[Your task]: Tally the lines of the data below that contain the string "menu". Give the tally and nothing else.

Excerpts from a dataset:
-------

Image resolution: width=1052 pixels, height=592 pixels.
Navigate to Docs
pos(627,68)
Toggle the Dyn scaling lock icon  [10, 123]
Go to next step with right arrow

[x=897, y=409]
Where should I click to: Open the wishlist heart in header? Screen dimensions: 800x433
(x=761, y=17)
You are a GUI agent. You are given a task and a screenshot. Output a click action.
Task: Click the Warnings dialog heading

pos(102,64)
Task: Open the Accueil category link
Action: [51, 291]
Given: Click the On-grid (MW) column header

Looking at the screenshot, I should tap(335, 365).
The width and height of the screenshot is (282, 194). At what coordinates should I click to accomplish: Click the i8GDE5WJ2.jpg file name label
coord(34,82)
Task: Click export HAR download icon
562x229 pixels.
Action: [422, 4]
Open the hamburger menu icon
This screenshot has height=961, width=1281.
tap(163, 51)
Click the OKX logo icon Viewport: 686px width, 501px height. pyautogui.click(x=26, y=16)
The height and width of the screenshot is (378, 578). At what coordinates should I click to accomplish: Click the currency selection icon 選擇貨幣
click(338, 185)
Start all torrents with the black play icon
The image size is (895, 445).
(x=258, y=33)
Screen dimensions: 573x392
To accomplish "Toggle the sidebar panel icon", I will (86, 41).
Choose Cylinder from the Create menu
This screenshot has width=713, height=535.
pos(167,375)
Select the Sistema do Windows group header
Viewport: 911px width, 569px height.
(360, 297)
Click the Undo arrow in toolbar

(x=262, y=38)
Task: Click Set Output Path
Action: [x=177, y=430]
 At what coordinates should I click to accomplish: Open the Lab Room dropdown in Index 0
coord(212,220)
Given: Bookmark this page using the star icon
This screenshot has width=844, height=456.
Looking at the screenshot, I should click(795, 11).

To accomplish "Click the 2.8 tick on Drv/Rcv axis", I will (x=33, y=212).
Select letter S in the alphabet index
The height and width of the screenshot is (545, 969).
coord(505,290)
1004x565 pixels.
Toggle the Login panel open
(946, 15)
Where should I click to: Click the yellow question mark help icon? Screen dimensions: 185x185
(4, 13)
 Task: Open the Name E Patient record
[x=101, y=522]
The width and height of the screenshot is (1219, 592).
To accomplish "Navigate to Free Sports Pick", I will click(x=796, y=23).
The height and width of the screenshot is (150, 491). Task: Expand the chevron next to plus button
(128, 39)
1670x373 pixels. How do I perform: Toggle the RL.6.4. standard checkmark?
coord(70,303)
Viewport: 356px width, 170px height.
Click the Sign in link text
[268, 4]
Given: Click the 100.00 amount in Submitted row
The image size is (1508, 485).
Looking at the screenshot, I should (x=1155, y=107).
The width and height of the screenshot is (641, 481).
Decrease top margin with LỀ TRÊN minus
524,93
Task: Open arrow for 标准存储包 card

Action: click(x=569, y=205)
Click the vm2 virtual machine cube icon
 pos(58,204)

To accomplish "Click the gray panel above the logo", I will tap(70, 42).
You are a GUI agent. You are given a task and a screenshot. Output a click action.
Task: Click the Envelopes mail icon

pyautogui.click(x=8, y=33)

-------

[Reply to the exercise]: 2